Citizens addressed themselves to the Ombudsman de Montréal to contest a resolution of the Executive Commitee by virtue of which part of the Rapides du cheval blanc territory would lose its status of an ecoterritory which Ville de Montréal could not alienate. The citizens submitted this resolution went against commitments found in the Montréal Charter of Rights and Responsibilities.

The Ombudsman de Montréal discussed this situation at length with the citizens concerned and she also went on location, with the deputy ombudsman, to visit the area and discuss their concerns. On the other hand, she requested relevant information from elected officials and municipal representatives responsible for this file and she analyzed the numerous documents relating thereto.

The contested resolution had been voted to allow the execution of an agreement which had been reached in 2001, between a contractor and the former Ville de Pierrefonds: Pierrefonds had then committed to exchange municipal land located approximately 75 meters away from des Prairies river with lands located directly on the bank of the river which belonged to the said contractor.

Our investigation confirmed that, in 2001, Pierrefonds had indeed concluded such an agreement with the contractor who was planning a residential project, on the said municipal land. At the time, the project was for approximately 650 condos, in high residential towers: the project respected the applicable municipal by-laws and, therefore, the City did not have to open a register or proceed with a referendum.

It was a long while, however, before the project took form. Among other things, this delay can be explained by the 2002 municipal mergers, by the important transition period which followed and also, by the fact that contaminants were later discovered on the municipal land that was to be yielded to the contractor: the said land had previously been used as a snow deposit site. Negotiations were, therefore, undertaken as a result of which the contractor undertook to take on the responsibility of decontaminating the land, which was since done.

On the other hand, the concerns raised by many citizens were noted by the borough and led to numerous modifications of the project:

  • At the request of the borough, experts identified which parts of the territory are critical to the protection of biodiversity and of the environment, as well as buffer zones and passage zones which also need protection: no construction will be permitted in any of these zones;
  • A swamp located on the project’s initial site will also be protected;
  • The borough worked with the contractor to modify the project with a view to integrate it better to its location: of the 650 units initially planned in high residential towers, the project has been reduced to 250 units, in much smaller buildings; and
  • The total surface of the construction site has also been reduced substantially.

We also reviewed the Arrondissement de Pierrefonds–Roxboro’s global plan for the development of the borough, which includes a project to create a park and a cycling path on the shores of des Prairies river, in the area concerned herein.
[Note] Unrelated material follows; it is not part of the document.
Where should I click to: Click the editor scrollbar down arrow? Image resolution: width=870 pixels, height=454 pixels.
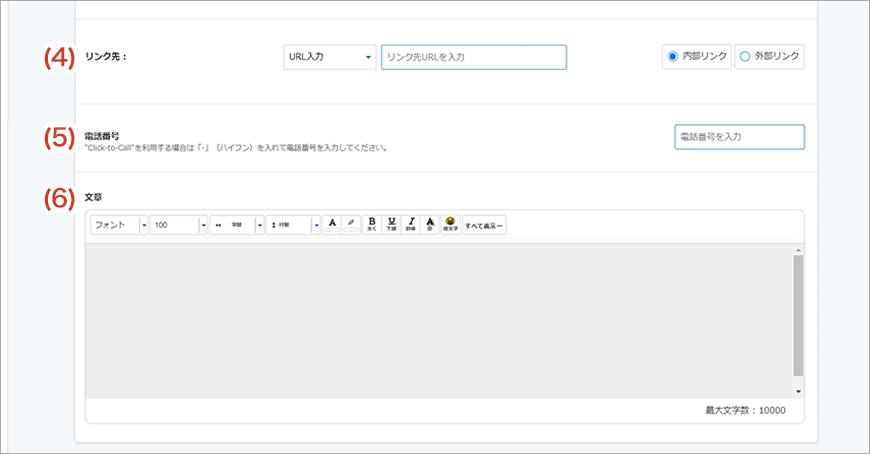click(x=798, y=391)
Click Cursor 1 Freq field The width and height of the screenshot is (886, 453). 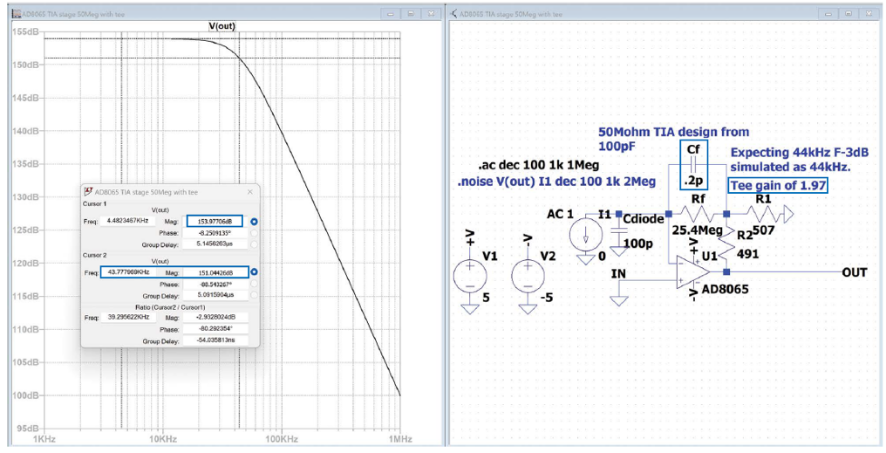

Such a project would ensure the citizens’ access to the banks of the river, but to realize it, the borough must acquire bordering lands which are presently privately owned. The piece of land which the borough acquired from the contractor, through the land exchange under study, is consistent with this plan. In our opinion, the setting up of a park and of a cycling path, in this area, is consistent with the City’s commitment to promote access to the City’s shorelines and green spaces found in the Montréal Charter of Rights and Responsibilities.

In addition to the fact that the resolution contested herein was to ensure the execution of an agreement which had been reached in 2001, before the municipal mergers and way before the Montréal Charter of Rights and Responsibilities, the Ombudsman de Montréal concluded that the construction project, as modified, was also consistent with the Montréal Charter of Rights and Responsibilities which, in its section 24 b), confirms Ville de Montréal’s commitment to reconciliate protection of the environment and economic development.

In the course of our intervention, however, we noted that the citizens’ dissatisfaction resulted greatly from the fact that little information had been communicated to them by the borough, with regard to this project and mostly, with regard to its evolution. Following our intervention, the borough agreed to meet with members of the Green Coalition, which include the citizens who had requested our intervention, to discuss the “new” project and the environment protection measures that were added to it.